Conceptually, a voboz (Neyrinck et al. 2005) halo or subhalo is a density peak surrounded by gravitationally bound particles that are down steepest density gradients from the peak. A statistical significance is measured for each (sub)halo, based on the probability that Poisson noise would produce it.

The only physical parameter in voboz is the density threshold characterizing the edge of (parent) haloes (set to 200 times the mean density here), which typically only affects their measured masses. To return a definite halo catalogue, we also impose a statistical-significance threshold (set to 4σ here), although depending on the goal of a study, this may not be necessary.

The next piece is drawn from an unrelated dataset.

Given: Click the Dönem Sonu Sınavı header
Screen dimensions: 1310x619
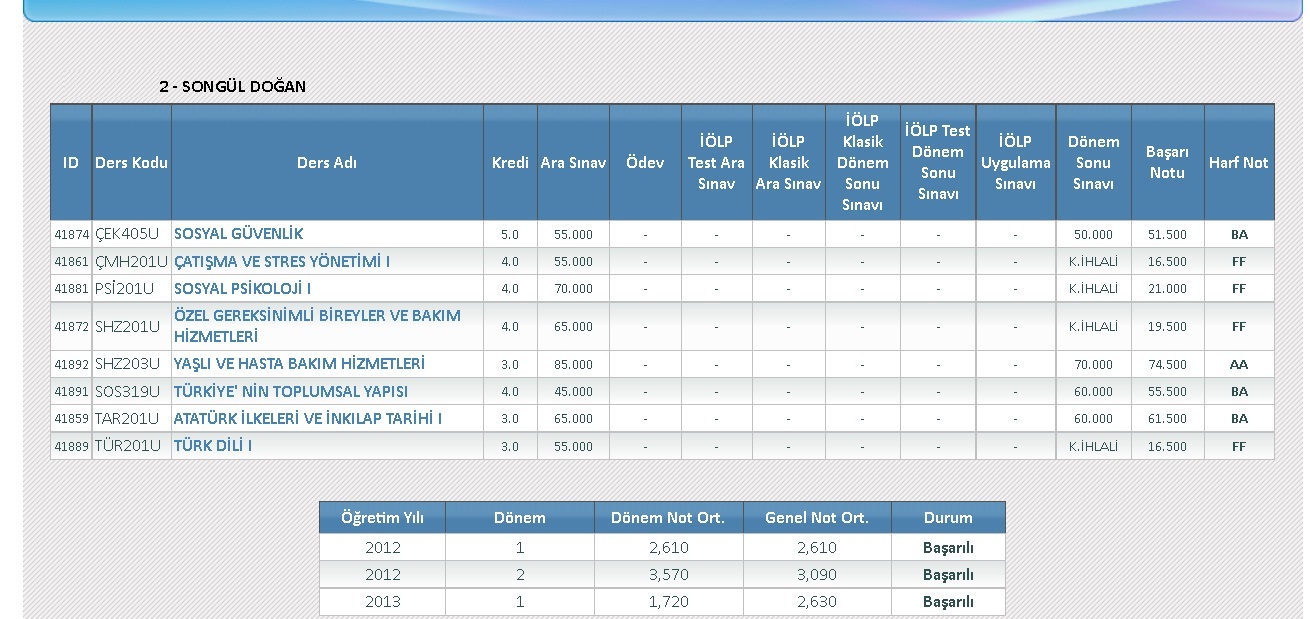Looking at the screenshot, I should (1093, 162).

Density peaks are found using a Voronoi tessellation (parallelizable by splitting up the volume), which gives an adaptive, parameter-free estimate of each particle's density and set of neighbours (e.g. Schaap & van de Weygaert 2000). Each particle is joined to the peak particle (whose position is returned as the halo centre) that lies up the steepest density gradient from that particle. A halo associated with a high-density peak will also contain smaller density peaks. The significance of a halo is judged according to the ratio of its central density to a saddle point joining the halo to a halo with a higher central density, comparing to a Poisson point process. Pre-unbinding (sub)halo boundaries are defined along these density ridges.

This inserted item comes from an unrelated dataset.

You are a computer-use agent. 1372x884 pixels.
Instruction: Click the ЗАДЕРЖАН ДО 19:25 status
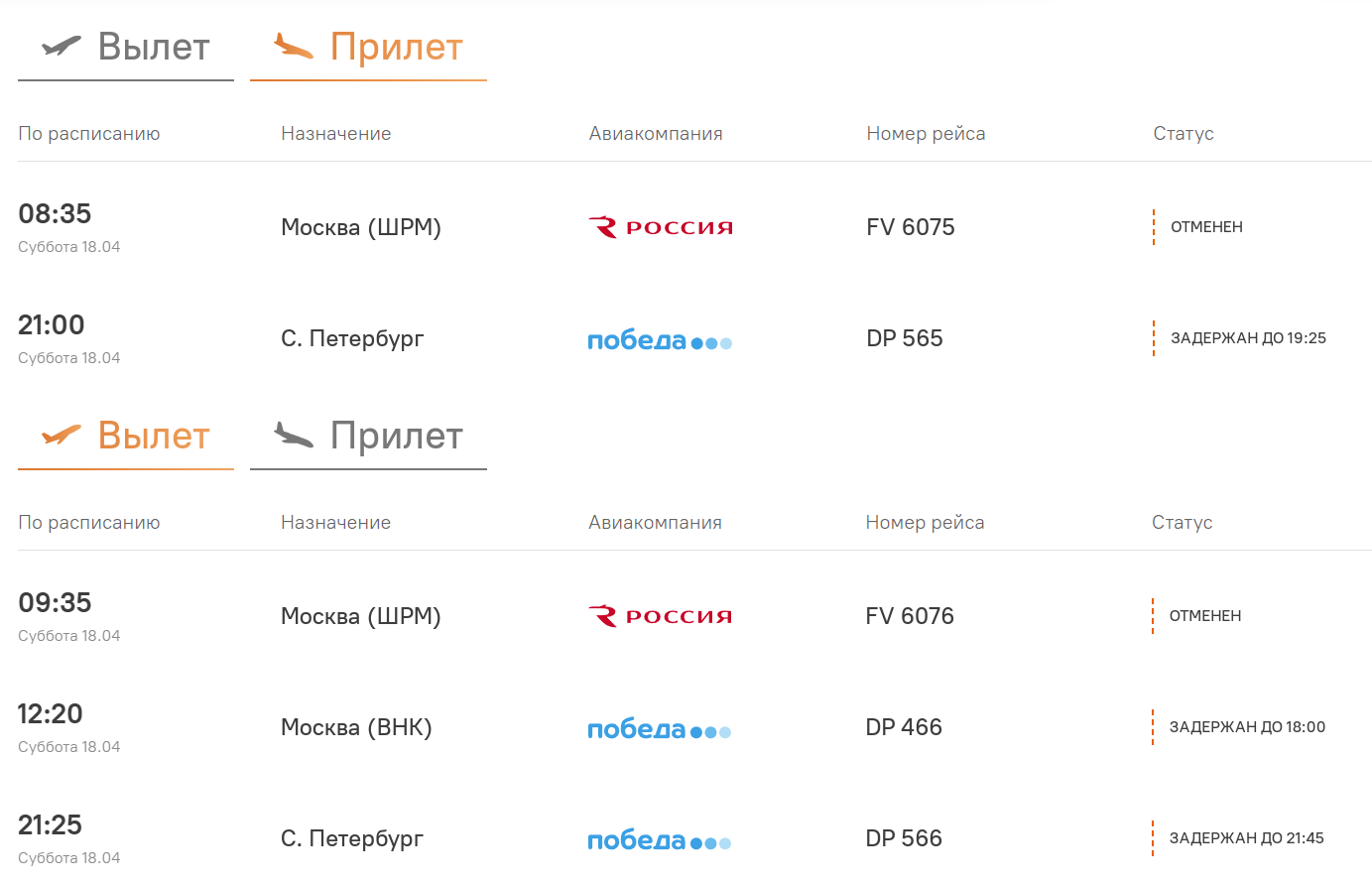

Unbinding evaporates many spurious haloes, and often brings other halo boundaries inwards a bit, reducing the dependence on the outer density contrast. Particles not gravitationally bound to each halo are removed iteratively, by comparing their potential energies (measured as sums over all other particles) to kinetic energies with respect to the velocity centroid of the halo's core (i.e. the particles that directly jump up density gradients to the peak). The unbinding is parallelized using OpenMP.